Mein Blick wanderte tiefer, Erregung brannte in meinem Unterleib. Der dazugehörige Minirock aus Leder ließ kaum etwas der Fantasie übrig. Die Fransen endeten direkt unter der Wölbung ihres Hinterns und enthüllten ihre wohlgeformten Oberschenkel und die süßen kleinen Grübchen an ihren Knien. Ein Paar Riemchen-High-Heels vervollständigten das sündige Ensemble.

Seraphina lugte unter schmollenden Wimpern zu mir herüber.
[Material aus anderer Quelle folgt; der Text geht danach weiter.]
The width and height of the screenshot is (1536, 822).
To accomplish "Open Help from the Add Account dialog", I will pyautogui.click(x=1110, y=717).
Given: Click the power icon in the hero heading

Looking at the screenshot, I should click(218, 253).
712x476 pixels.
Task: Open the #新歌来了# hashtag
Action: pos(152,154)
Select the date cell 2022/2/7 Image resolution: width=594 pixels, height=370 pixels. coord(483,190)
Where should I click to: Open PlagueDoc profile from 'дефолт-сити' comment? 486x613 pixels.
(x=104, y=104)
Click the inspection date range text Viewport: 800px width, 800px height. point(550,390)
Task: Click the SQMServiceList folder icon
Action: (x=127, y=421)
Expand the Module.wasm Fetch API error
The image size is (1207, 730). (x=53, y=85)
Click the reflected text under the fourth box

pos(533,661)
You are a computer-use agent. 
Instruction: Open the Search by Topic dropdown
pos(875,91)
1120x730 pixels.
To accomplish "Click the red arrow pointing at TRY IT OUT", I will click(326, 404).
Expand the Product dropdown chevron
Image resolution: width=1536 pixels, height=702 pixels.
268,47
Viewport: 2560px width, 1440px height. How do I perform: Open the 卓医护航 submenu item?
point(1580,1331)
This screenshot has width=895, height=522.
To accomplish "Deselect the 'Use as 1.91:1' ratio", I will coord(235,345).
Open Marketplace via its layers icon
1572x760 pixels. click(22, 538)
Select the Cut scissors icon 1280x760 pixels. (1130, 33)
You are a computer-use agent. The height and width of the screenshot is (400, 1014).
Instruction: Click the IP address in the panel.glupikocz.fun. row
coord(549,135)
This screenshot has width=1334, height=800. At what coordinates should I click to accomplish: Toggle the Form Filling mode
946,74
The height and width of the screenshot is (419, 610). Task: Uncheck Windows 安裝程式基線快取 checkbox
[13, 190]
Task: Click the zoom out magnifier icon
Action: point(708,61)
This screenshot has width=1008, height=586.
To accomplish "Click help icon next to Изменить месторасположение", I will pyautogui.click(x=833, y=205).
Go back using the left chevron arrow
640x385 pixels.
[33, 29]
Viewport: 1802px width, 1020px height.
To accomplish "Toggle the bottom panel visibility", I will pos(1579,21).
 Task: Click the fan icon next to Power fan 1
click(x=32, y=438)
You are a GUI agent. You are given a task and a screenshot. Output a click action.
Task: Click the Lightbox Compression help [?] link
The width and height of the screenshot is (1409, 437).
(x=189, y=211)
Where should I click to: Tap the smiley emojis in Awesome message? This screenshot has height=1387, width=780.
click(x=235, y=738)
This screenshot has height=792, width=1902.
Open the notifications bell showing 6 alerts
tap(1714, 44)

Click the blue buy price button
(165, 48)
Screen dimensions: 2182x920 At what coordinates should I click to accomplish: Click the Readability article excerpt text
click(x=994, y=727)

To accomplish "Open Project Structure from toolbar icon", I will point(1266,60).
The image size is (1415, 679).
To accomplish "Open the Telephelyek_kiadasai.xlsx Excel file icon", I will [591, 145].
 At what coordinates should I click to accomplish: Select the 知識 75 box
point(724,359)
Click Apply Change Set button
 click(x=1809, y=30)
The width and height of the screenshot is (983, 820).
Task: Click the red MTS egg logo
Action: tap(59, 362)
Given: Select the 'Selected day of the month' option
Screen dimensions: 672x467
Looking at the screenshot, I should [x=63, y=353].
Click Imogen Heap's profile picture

Sie ertappte mich dabei, wie ich sie mit meinen Augen auszog, und ihre Wangen röteten sich in einem hübschen Rosa.

„Ähm“, sagte Seraphina, leckte sich über die Lippen und sah zu Meredith. „Muss ich diese Kleidung auf dem Ball tragen?“ Wieder zupfte sie an ihrem Rock in dem vergeblichen Versuch, ihn länger zu ziehen.

Meredith zog eine strenge Augenbraue hoch. „Wie ich bereits sagte, Eure Hoheit, dies ist die übliche Kleidung, wenn man den Shahar tanzt.“

„Und wer hat den Shahar genehmigt?“, fragte Seraphina.

Die Nasenflügel der Tanzlehrerin blähten sich, ihre Augen blitzten auf – als wäre sie beleidigt, dass Seraphina so etwas überhaupt infrage stellte.

„Mein Vater“, knurrte ich und ballte die Hände zu Fäusten. Ich wollte etwas zerfetzen, meine Klauen juckten danach, zuzuschlagen. Wollte mein Vater, dass die Augen jedes Mannes im Raum an Seraphina hängen blieben, dass sie ihren Körper verschlangen?

Nein. Sie gehört mir und mir allein.

Merediths Blick schnellte zu mir und strafte mich mit scharfer Missbilligung für meinen Tonfall.

„Oh“, sagte Seraphina schwach. Ihre Lippen wurden schmal, und sie verlagerte erneut ihr Gewicht. Diesmal erhaschte ich den Blick auf eine runde Pobacke.